Multiple distribution stacked and approximation

Hi, if I have a gaussian probability p1(x), a sigmoid function as another probability p2(x) and a Bernolli probability p3(x), I want to use a q(x) as gaussian to approximate p1(x)*p2(x)*p3(x). How can I do it nice using pyro?

This question doesn’t make a lot of sense. If I understand you correctly, you’re asking how to model a conditionally-independent trivariate distribution, using a gaussian, where one dimension of the trivariate distribution is gaussian, one is a deterministic function, and another is a bernoulli trial. A deterministic site is just a deterministic site so there’s nothing to approximate there, and a bernoulli distribution has support on {0, 1}, not (-oo,oo).

Another possible interpretation of your question is that you have three random variables, call them x, y, and z, and you’re trying to model the product of these three random variables u = xyz as a gaussian? It’s unclear.

Either way, why are you trying to do this? Maybe if you step back and describe your problem in greater depth we can help.

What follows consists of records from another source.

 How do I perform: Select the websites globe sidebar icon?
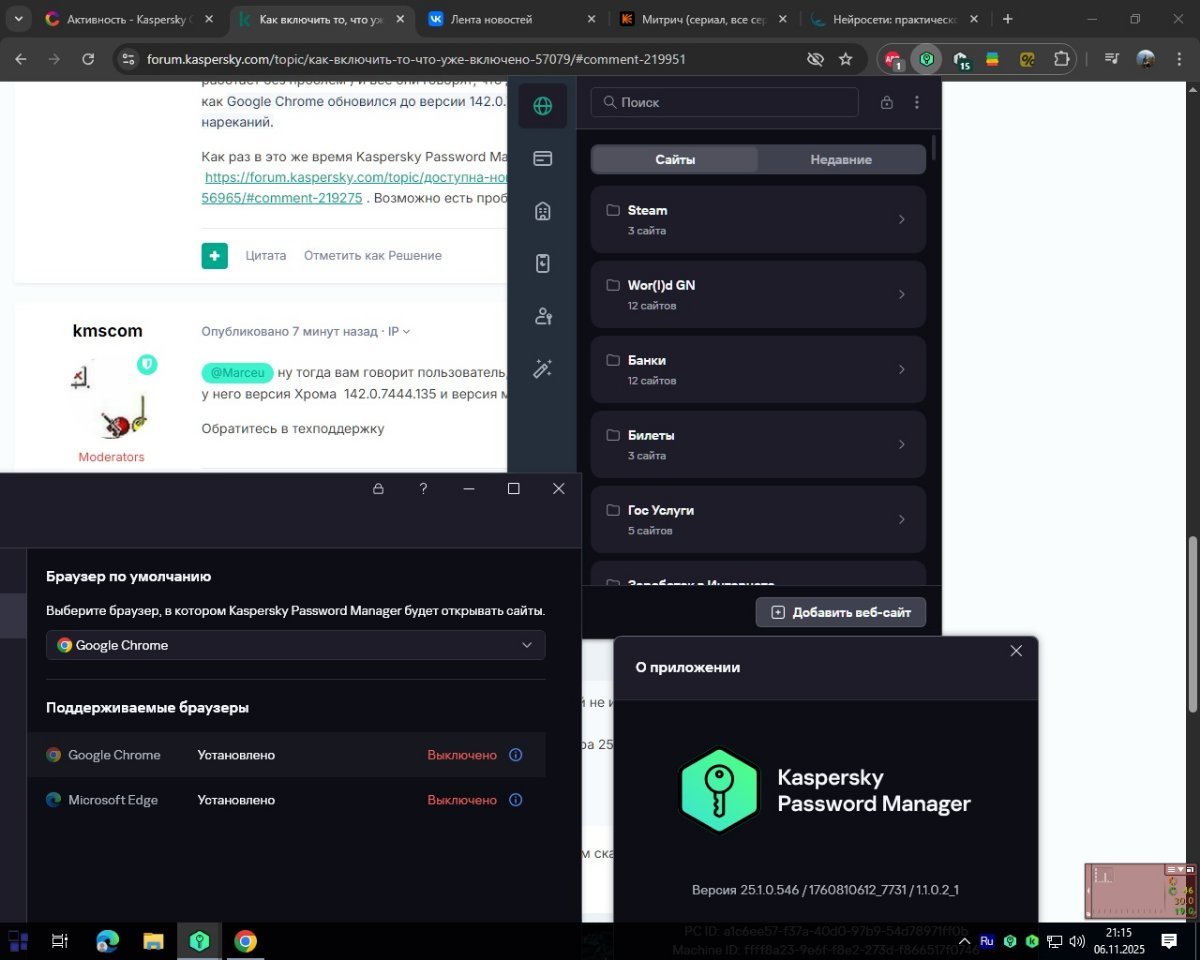543,106
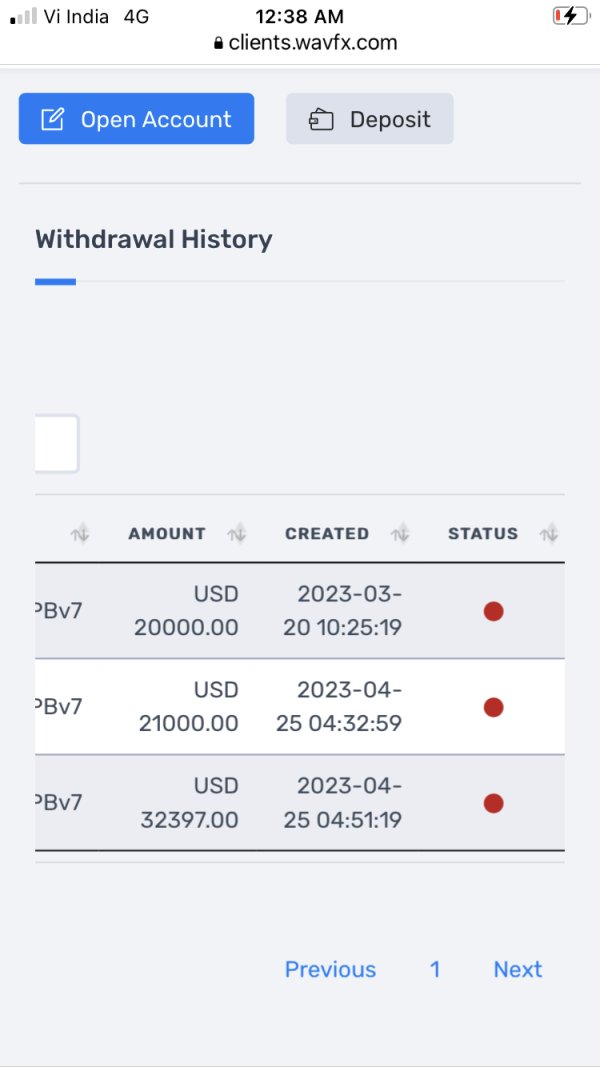Screen dimensions: 600x1067
Task: Go to the Previous page
Action: pos(330,969)
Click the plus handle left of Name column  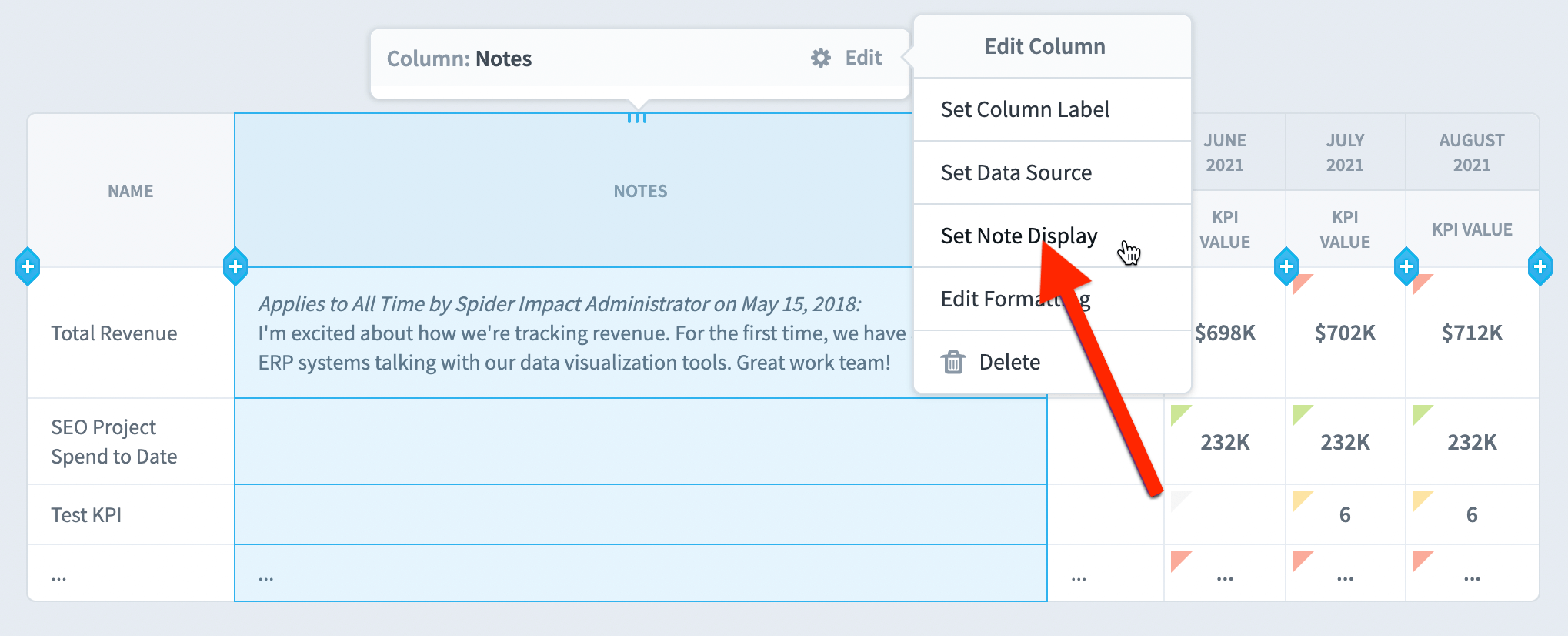28,267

Thank you Dave! Sorry to reply to you so late.
and sorry for don’t give a good description of my question.
I will give a more simple detail example and explain why I want do this.
If set p1(x) is Gaussian N(x1,c1); another Gaussian p2(x) is another Gaussian N(x2,c2).
I want to get the distribution p(x) = p1(x)/p2(x). but don’t know how to approximate the p(x) to q(x) if set q(x) as Gaussian.
This is a fusion problem occur in my project.
I am new to pyro, maybe this question is not very hard to implement in pyro.